In connection with the appointment of Mrs. Fulk as the Company’s Chief Financial Officer, the Company and Mrs. Fulk entered into an employment offer letter. Mrs. Fulk’s annual base salary will be $525,000, less any applicable withholdings. Mrs. Fulk will be eligible for an annual target cash bonus equal to 45% of her annual base salary based on achieving goals and objectives set by the Chief Executive Officer, as well as the performance of the Company. The employment letter also provides that Mrs. will be granted a stock option to purchase 67,660 shares of the Company’s common stock under the Company’s 2014 Equity Incentive Plan (the “Plan”). The options are scheduled to vest as to 25% on the one-year anniversary of the grant date, with one thirty-sixth of the balance of the shares vesting monthly thereafter, on the same day of the month as the grant date, subject to Mrs. Fulk’s continued services to the Company through the applicable vesting date. Mrs. Fulk will also receive an award of 39,200 restricted stock units under the Plan, which will vest over four years in four equal annual installments, subject to her continued service with the Company through each vesting date. The foregoing description of the employment offer letter does not purport to be complete and is qualified in its entirety by reference to the full text of the employment offer letter, which is filed herewith as Exhibit 10.1 to this Current Report on Form 8-K and is incorporated herein by reference.
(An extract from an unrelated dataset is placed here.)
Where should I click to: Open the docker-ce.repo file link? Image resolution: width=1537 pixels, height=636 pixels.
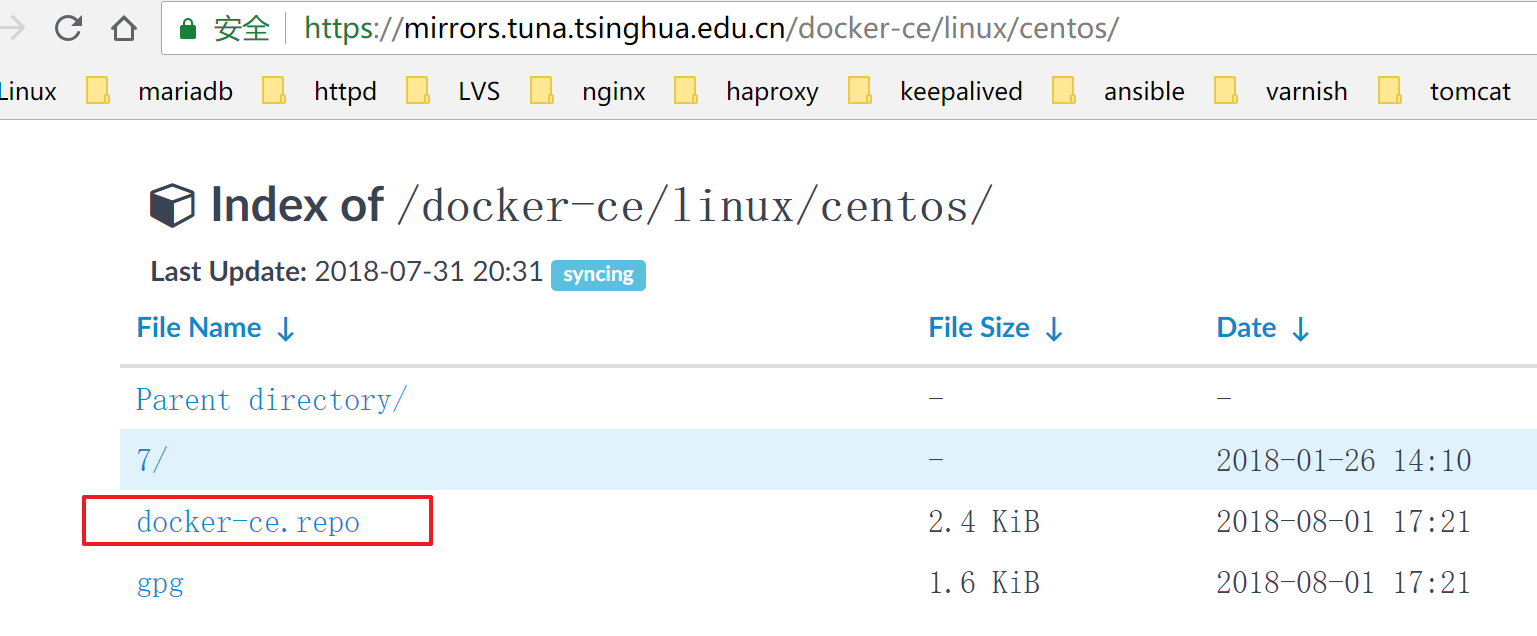pyautogui.click(x=248, y=522)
Mrs. Fulk will participate in the Company’s Key Executive Change in Control and Severance Plan which is filed as Exhibit 10.1 to the Company’s Current Report on Form 8-K on January 23, 2026.
Mrs. Fulk is expected to enter into an indemnification agreement on the Company’s standard form.
There are no arrangements or understandings between Mrs. Fulk and any other persons pursuant to which she was appointed Chief Financial Officer. There are no family relationships between Mrs. Fulk and any director or executive officer of the Company and the Company has not entered into any transactions with Mrs. Fulk that are reportable pursuant to Item 404(a) of Regulation S-K.
To support continuity and a smooth transition, it is expected that Mr. Mackaness will remain an at-will employee of the Company until March 31, 2026 following which it is anticipated that he will provide consulting services to the Company until December 31, 2026. In connection with such roles, the Company expects to enter into a Consulting Agreement with Mr. Mackaness. Under the Consulting Agreement, Mr. Mackaness will receive an hourly fee for his consulting services and his outstanding equity awards will continue to vest in accordance with their terms until the term of the Consulting Agreement ends. The foregoing description of the Consulting Agreement does not purport to be complete and is qualified in its entirety by reference to the full text of the agreement, which the Company intends to file as an exhibit to its Quarterly Report on Form 10-Q for the quarter ended March 31, 2026.